The Mists of Sorrow_ Book Seven of the Morcyth Saga - Brian S. Pratt [44]
Dismounting, the priest advances toward the carpet of gray. “Don’t get too close,” warns Zyrn, “it can advance pretty fast at times.”
Nodding, the priest continues to draw closer to the fringe until he stands three yards away. Reaching down, he picks up a scorpion that was crawling across the dirt and tosses it into the shimmering gray. He watches as the scorpion lands within the grayness, takes two steps then stops. Its body gradually grows to be the same color as the grayness.
“Fascinating,” he says.
“Is there anything you can do about it?” Zyrn asks.
The priest waves away the question. Summoning the magic of his god, he sends it out to the grayness in an attempt to discover what it is.
Zyrn watches as the priest closes his eyes and concentrates. At first nothing happens. Then a ripple seems to roll across the surface of the deadly grayness toward the priest, like a wave across the surface of a placid pond.
“Uh,” begins Zyrn in warning to the priest as the wave rolls toward him. Backing up, he and the other man put some distance between themselves and the priest.
Then all of a sudden, the priest cries out as the grayness surges outwards. His cry is cut short as he and his horse become completely enveloped by the mass of shimmering gray.
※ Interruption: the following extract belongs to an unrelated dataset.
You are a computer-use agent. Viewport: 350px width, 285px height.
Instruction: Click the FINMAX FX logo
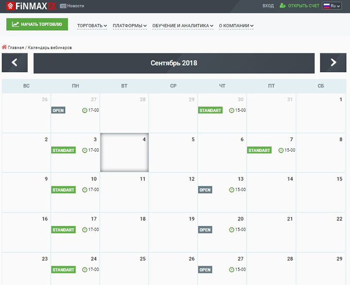point(28,6)
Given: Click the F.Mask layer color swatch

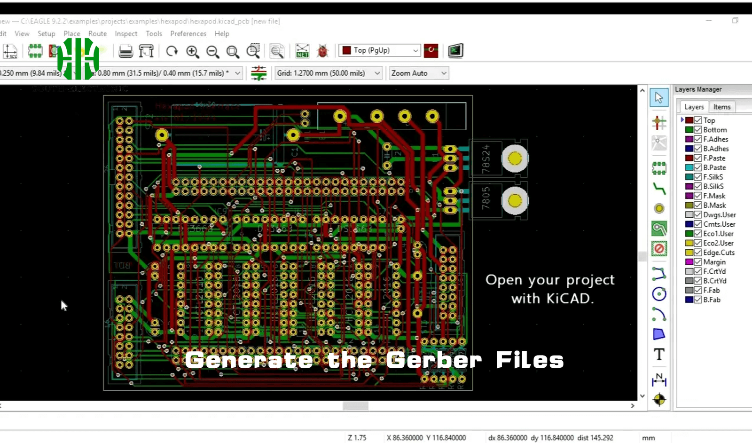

Zyrn turns and runs as the grayness continues to sweep forward. Another horse cries in pain and fear as the gray comes in contact with its hoof. Glancing backward, he sees the horse stumble then collapse as the wave of gray seems to wash over it.
“Run!” he yells as the gray continues to sweep toward them. Running for their lives, Zyrn and the other man race across the sand. Glancing back to see how close it is, he slows then comes to a stop when he discovers it is no longer advancing toward them.
“Lord help us,” he says as he sees the edge of the grayness now over a hundred yards further out from where it had been this morning. The body of the horse and the priest are now just lumps far within it.
“What are we to do now?” the man asks him.
Shaking his head in reply, Zyrn remains silent. It had reacted to the magic of the priest. He and others have been in as close proximity to it before and it had never reacted as it did just now. Could it be alive? If so he has no idea what that could mean.
He stands there thinking for several minutes as he contemplates the situation. The sound of the man leading the remaining horse over to him snaps him out of his reverie. “We better get back home,” Zyrn says.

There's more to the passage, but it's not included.